Le 25 juin 2025, le ministre de l’Intérieur d’alors, Jean-Baptiste Tine, annonçait à Ziguinchor la destruction de près de 400 hectares de champs dans les îles Karones, en même temps que la saisie de 4 000 kilogrammes de drogue. Il avait salué, à cette occasion, l’efficacité des opérations conjointes des forces de défense et de sécurité. Il reste que la persistance de ces activités illicites souligne l’ampleur des défis sécuritaires.

Le 12 mars 2026, une opération militaire a conduit à un affrontement ayant causé la mort d’un soldat à Kadialock, dans le département de Bignona, sans compter six blessés enregistrés, selon la Direction de l’information et des relations publiques des armées (DIRPA).

Cinq jours plus tard, une explosion accidentelle survenue dans le Nord-Sindian a coûté la vie à trois militaires et fait trois blessés supplémentaires, toujours selon la DIRPA.

C’est dans ce contexte que le Premier ministre, Ousmane Sonko, a lancé, le 21 mars 2026 à Ziguinchor, un appel à la préservation de la paix, à l’issue de la prière de l’Aïd el-Fitr à la mosquée HLM.

Il a assuré ses condoléances aux familles des soldats décédés, tout en assurant que l’État ne ménagera aucun effort pour garantir l’intégrité du territoire national.

Le chef du gouvernement a prôné le dialogue et le consensus.

A l’en croire, les violences enregistrées dans la région sont désormais davantage liées aux activités criminelles, notamment la culture illicite de cannabis, qu’à des revendications indépendantistes.

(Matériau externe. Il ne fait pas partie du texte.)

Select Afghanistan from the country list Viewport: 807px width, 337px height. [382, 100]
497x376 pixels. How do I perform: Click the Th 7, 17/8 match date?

Le chef du gouvernement a ainsi invité les groupes armés à renoncer au maquis et à réintégrer la vie civile.

Face aux défis persistants, les autorités sénégalaises misent sur une stratégie combinant la lutte contre les trafics de toutes sortes  et la promotion d’alternatives économiques durables, notamment pour les jeunes impliqués dans des activités illicites.

La dernière tournée présidentielle dans les régions de Ziguinchor et Sédhiou a permis de réaffirmer cette double priorité : accélérer les projets structurants et renforcer la sécurisation.

Sur cette base, le Plan Diomaye pour la Casamance s’impose progressivement comme un cadre central de l’action publique, articulant paix, sécurité et développement dans cette région du sud du Sénégal.